Berita

Polisi Tangkap Pelaku Pembunuhan Anak Politikus PKS di Cilegon, Ternyata Karyawan Swasta

Advertisement

CILEGON – Jajaran Kepolisian Resor (Polres) Cilegon berhasil menangkap seorang pria berinisial HA (31) yang diduga sebagai pelaku pembunuhan terhadap anak politikus Partai Keadilan Sejahtera (PKS), Maman Suherman. Korban yang berusia 9 tahun ditemukan tewas bersimbah darah di sebuah rumah mewah di Cilegon, Banten.

Identitas Pelaku Terungkap

Kepala Satuan (Kasi) Humas Polres Cilegon, AKP Sigit Darmawan, mengonfirmasi penangkapan pelaku pada Sabtu (3/1/2026). “Pelaku inisial HA umur 31 tahun, karyawan swasta di Cilegon,” ujar Sigit.

Pelaku HA ditangkap pada Jumat (3/1/2026) saat kedapatan melakukan aksi pencurian di rumah milik mantan anggota Dewan Perwakilan Rakyat Daerah (DPRD) Cilegon, Roisudin Sayuri. Setelah diamankan, identitas pelaku terungkap bahwa ia merupakan warga Palembang, Sumatera Selatan, dan diketahui tinggal di perumahan Bumi Rakata.

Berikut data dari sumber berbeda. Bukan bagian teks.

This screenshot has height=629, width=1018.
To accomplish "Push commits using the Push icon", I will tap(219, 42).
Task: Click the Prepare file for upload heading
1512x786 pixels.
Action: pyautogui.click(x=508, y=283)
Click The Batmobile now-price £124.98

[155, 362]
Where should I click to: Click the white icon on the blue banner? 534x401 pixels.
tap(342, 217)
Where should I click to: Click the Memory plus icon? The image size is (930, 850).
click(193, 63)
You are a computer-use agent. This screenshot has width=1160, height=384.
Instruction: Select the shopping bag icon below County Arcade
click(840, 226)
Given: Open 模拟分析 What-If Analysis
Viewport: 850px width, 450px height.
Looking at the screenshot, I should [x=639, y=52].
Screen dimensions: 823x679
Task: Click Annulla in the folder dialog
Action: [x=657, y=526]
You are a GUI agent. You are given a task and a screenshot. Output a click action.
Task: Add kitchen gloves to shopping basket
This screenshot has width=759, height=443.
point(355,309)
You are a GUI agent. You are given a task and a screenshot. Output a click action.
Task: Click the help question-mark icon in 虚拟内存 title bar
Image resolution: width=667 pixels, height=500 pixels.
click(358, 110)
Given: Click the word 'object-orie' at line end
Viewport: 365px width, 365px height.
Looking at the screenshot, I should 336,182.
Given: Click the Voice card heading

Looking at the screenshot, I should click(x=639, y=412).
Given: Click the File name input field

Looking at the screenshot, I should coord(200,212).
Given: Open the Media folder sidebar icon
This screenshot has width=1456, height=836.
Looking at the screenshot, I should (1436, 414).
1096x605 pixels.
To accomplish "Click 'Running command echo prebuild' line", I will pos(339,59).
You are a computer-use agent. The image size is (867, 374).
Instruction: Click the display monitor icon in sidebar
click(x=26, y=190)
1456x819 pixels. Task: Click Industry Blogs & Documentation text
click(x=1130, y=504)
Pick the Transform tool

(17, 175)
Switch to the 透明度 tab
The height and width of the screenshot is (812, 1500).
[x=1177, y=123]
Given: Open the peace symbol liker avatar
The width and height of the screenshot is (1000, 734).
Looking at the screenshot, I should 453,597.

Kapolsek Cilegon, AKP Firman Al Hamid, membenarkan informasi tersebut. “Orang ini orang Palembang tinggal Bumi Rakata,” kata Firman. Ia juga mengonfirmasi bahwa pelaku bekerja di salah satu perusahaan swasta di Cilegon, meskipun detail pekerjaan pelaku tidak sempat ditanyakan lebih lanjut.

Advertisement

Kronologi dan Penyelidikan

Peristiwa tragis ini terjadi di rumah Maman Suherman yang berlokasi di BBS 3, Cilegon. Bocah berusia 9 tahun itu ditemukan tewas pada 16 Desember 2025 dengan luka-luka akibat senjata tajam dan benda tumpul di tubuhnya. Terdapat total 19 luka di tubuh korban.

Pihak kepolisian sempat menghadapi kendala dalam mengungkap kasus ini. Salah satunya adalah matinya sistem kamera pengawas (CCTV) di rumah korban sejak tahun 2023 dan tidak adanya petugas keamanan di lokasi kejadian.

Penyidik telah melakukan serangkaian pemeriksaan terhadap saksi-saksi, termasuk keluarga korban dan para tetangga. Hingga kini, total 18 saksi telah diperiksa terkait kasus pembunuhan tersebut. Petugas dari Polsek dan Brimob Polda Banten yang pertama kali mengamankan pelaku kemudian menyerahkannya kepada Satuan Reserse Kriminal (Satreskrim) Polresta Cilegon untuk proses pengembangan lebih lanjut.